Maximum number of inputs to batch together if this is called from the queue (only relevant if batch=True)

preprocess

bool

default: True

If False, will not run preprocessing of component data before running 'fn' (e.g. leaving it as a base64 string if this method is called with the Image component).

postprocess

bool

default: True

If False, will not run postprocessing of component data before returning 'fn' output to the browser.

cancels

dict[str, Any] | list[dict[str, Any]] | None

default: None

A list of other events to cancel when this listener is triggered. For example, setting cancels=[click_event] will cancel the click_event, where click_event is the return value of another components .click method. Functions that have not yet run (or generators that are iterating) will be cancelled, but functions that are currently running will be allowed to finish.

every

float | None

default: None

Run this event 'every' number of seconds while the client connection is open. Interpreted in seconds.

trigger_mode

Literal[('once', 'multiple', 'always_last')] | None

default: None

If "once" (default for all events except .change()) would not allow any submissions while an event is pending. If set to "multiple", unlimited submissions are allowed while pending, and "always_last" (default for .change() and .key_up() events) would allow a second submission after the pending event is complete.

js

str | None

default: None

Optional frontend js method to run before running 'fn'. Input arguments for js method are values of 'inputs' and 'outputs', return should be a list of values for output components.

concurrency_limit

int | None | Literal['default']

default: "default"

If set, this is the maximum number of this event that can be running simultaneously.

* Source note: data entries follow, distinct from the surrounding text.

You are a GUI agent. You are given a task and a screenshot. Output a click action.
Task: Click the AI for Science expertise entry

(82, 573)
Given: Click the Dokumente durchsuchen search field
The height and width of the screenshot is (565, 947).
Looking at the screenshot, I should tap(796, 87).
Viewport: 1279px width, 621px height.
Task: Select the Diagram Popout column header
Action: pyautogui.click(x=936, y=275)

Can be set to None to mean no concurrency_limit (any number of this event can be running simultaneously). Set to "default" to use the default concurrency limit (defined by the default_concurrency_limit parameter in Blocks.queue(), which itself is 1 by default).

concurrency_id

str | None

default: None

If set, this is the id of the concurrency group. Events with the same concurrency_id will be limited by the lowest set concurrency_limit.

show_api

bool

default: True

whether to show this event in the "view API" page of the Gradio app, or in the ".view_api()" method of the Gradio clients. Unlike setting api_name to False, setting show_api to False will still allow downstream apps as well as the Clients to use this event. If fn is None, show_api will automatically be set to False.